ASD Participants Demonstrate Decreased GABA+/Cr

A significant main effect of Diagnosis was observed, F(1,54)=7.83, p<0.01, demonstrating that the ASD group exhibited less relative cortical GABA than the TD group (TD=0.31±0.01GABA+/Cr, ASD=0.28±0.01GABA+/Cr, Figure 2A). Notably, a significant main effect of voxel Gray Matter Fraction was not observed, (F(1,44)=1.02, p>0.1) between groups, and furthermore Gray Matter Fraction did not account for significant variance above that accounted for by Age and Diagnosis (R2 change=0.027, p>0.1).

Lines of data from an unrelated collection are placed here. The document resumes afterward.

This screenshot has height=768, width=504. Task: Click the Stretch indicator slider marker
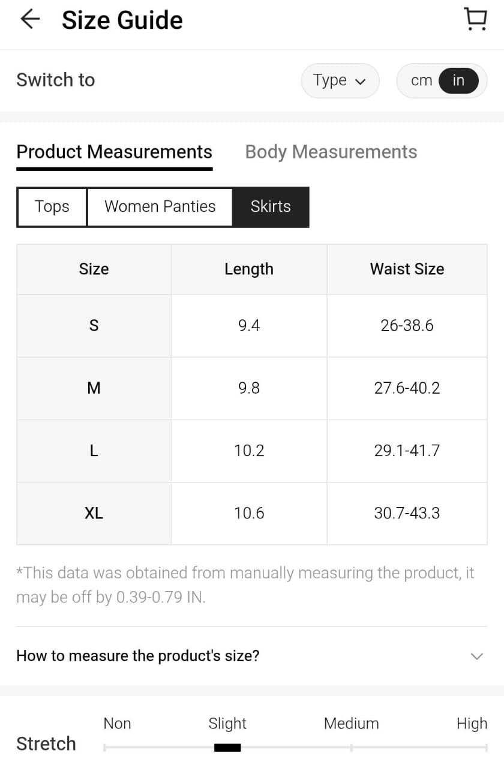(227, 747)
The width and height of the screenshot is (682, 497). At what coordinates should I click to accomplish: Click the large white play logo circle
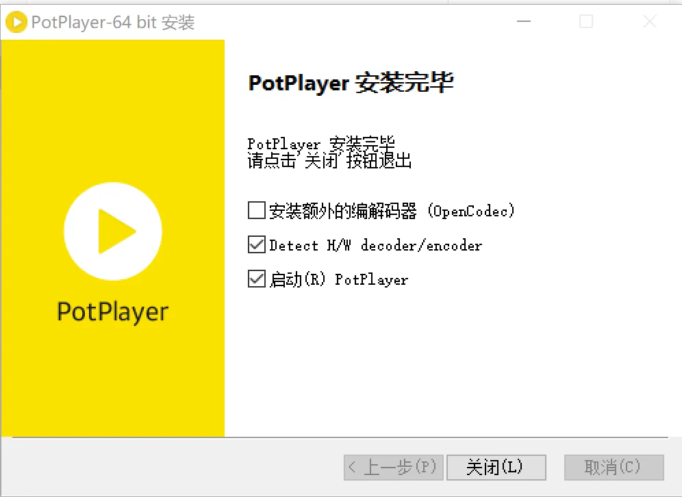pyautogui.click(x=113, y=231)
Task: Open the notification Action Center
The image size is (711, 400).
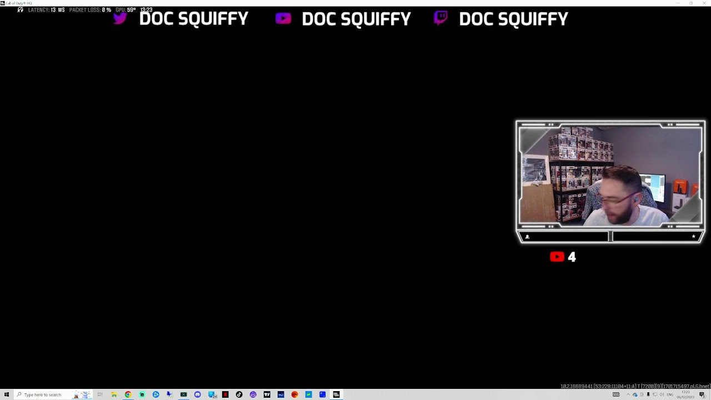Action: [702, 394]
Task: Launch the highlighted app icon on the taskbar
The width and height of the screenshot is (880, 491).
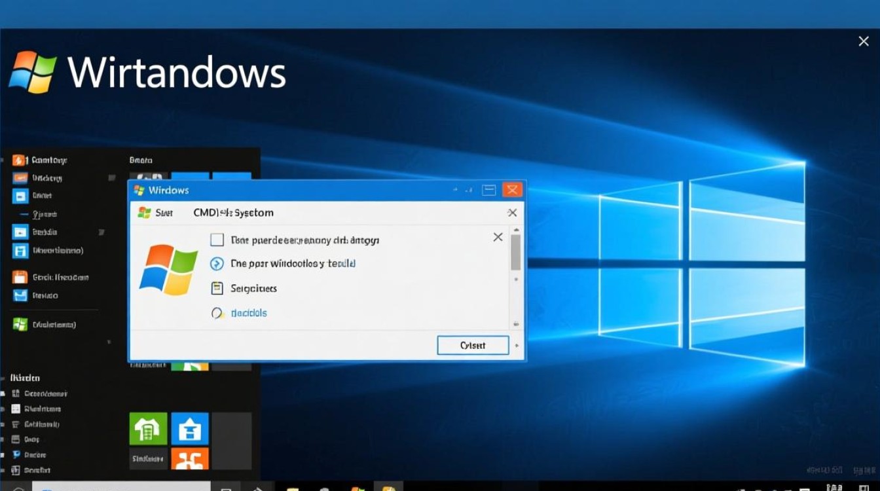Action: 389,487
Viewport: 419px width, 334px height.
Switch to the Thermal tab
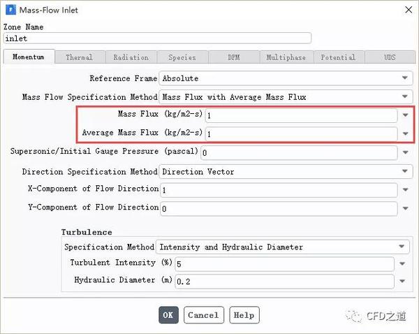click(79, 57)
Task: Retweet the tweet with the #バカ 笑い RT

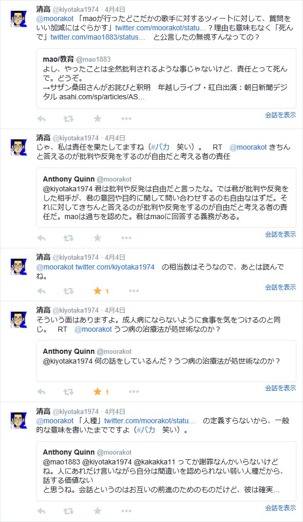Action: pos(68,238)
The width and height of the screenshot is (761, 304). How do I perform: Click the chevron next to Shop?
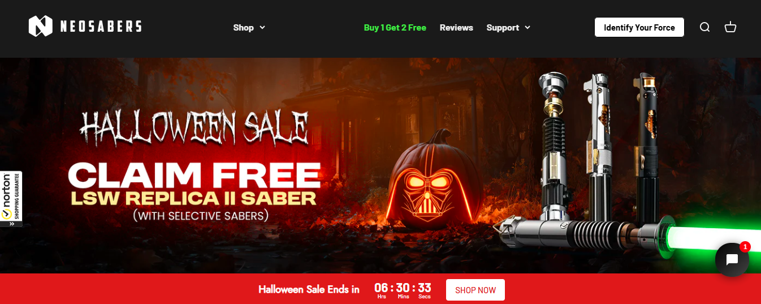point(262,27)
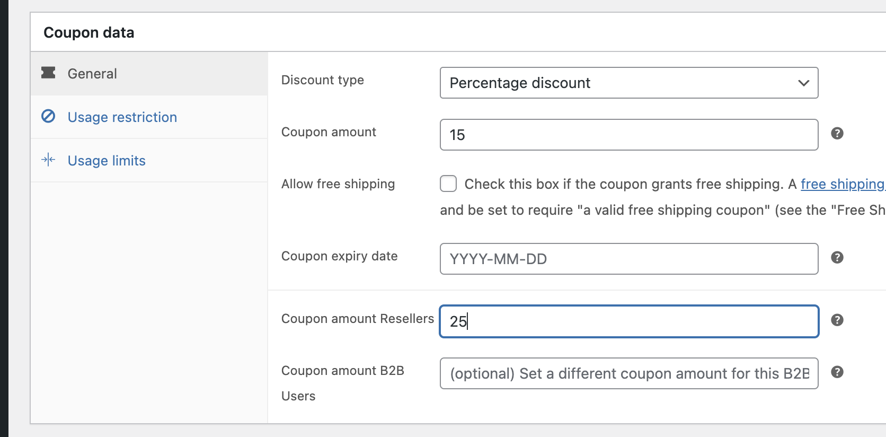This screenshot has width=886, height=437.
Task: Open the free shipping link
Action: (x=843, y=184)
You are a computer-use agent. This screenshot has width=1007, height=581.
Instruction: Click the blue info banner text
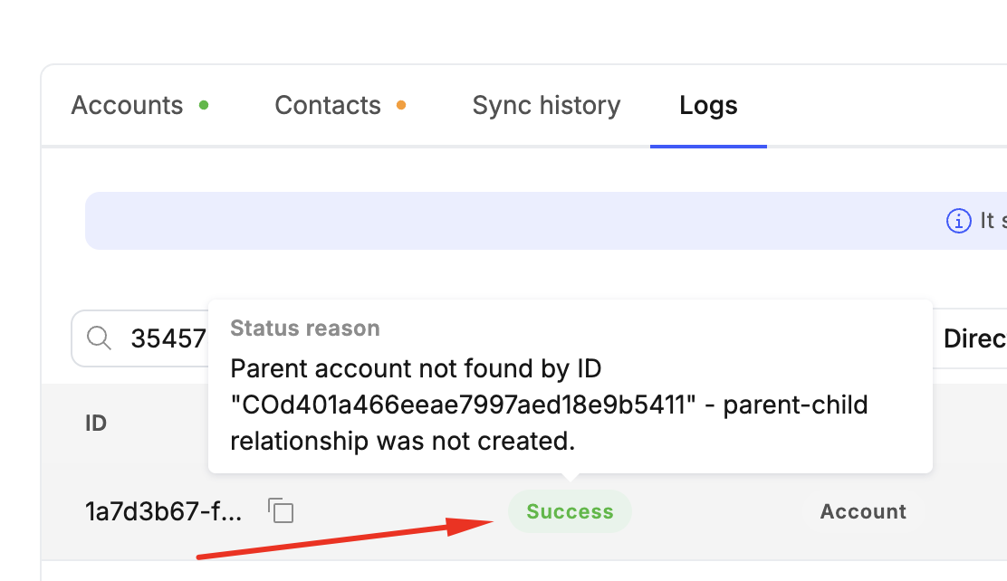coord(989,221)

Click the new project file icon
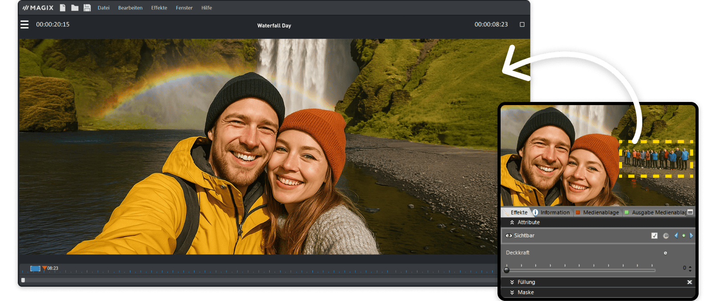pos(63,8)
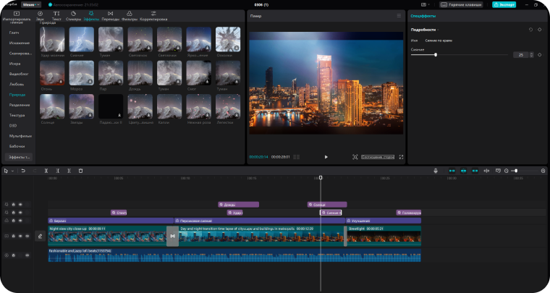Switch to the Фильтры (Filters) tab
550x293 pixels.
click(x=129, y=15)
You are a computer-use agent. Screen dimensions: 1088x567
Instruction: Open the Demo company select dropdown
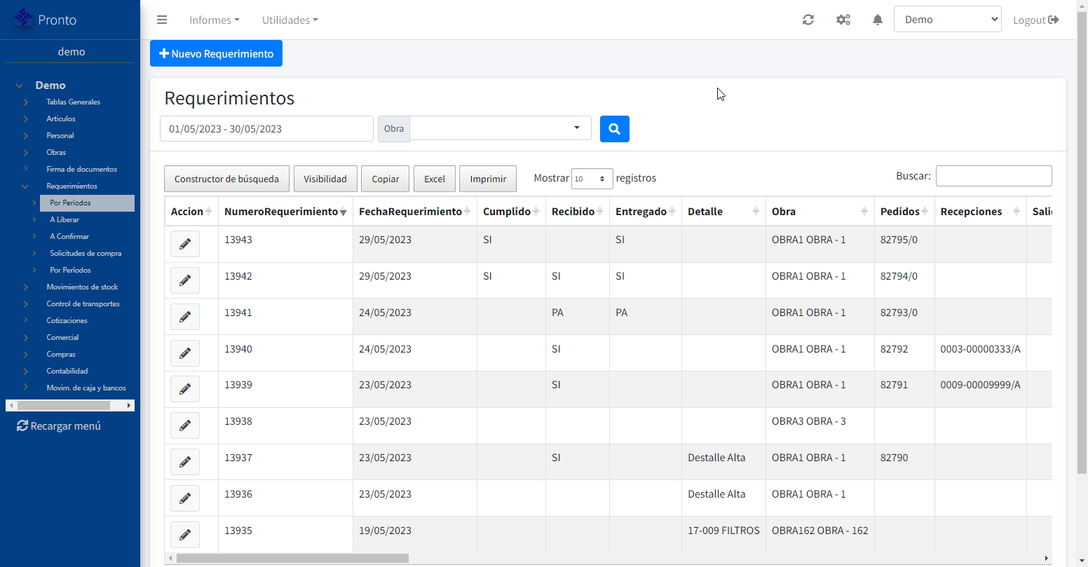click(x=947, y=20)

The Typical Relation of Relative Cortical GABA to Gamma-Band ITC is not Apparent in ASD

To address the potential influence of outliers on subsequent regression analyses, robust regressions were utilized. Across the whole study population, gamma-band ITC was significantly correlated with relative cortical GABA+ (intercept beta=0.025, slope beta=0.126, t(55)=2.73, p<0.01; Figure 3C). This relationship was marginally significant in the TD group (intercept beta=0.025, slope beta=0.133, t(25)=1.92, p<0.1; Figure 3C), and not significant for the ASD cohort (intercept beta=0.036, slope beta=0.078, t(28)=1.03, p>0.10; Figure 3C). No relationship between GABA+/Cr and evoked power were observed either across the whole study population, or within diagnostic groups (p>0.1). To ensure that the association between STG GABA+/Cr and auditory gamma-band coherence extended to the whole age-range of TD subjects, further analyses investigated the effect of age on this relationship.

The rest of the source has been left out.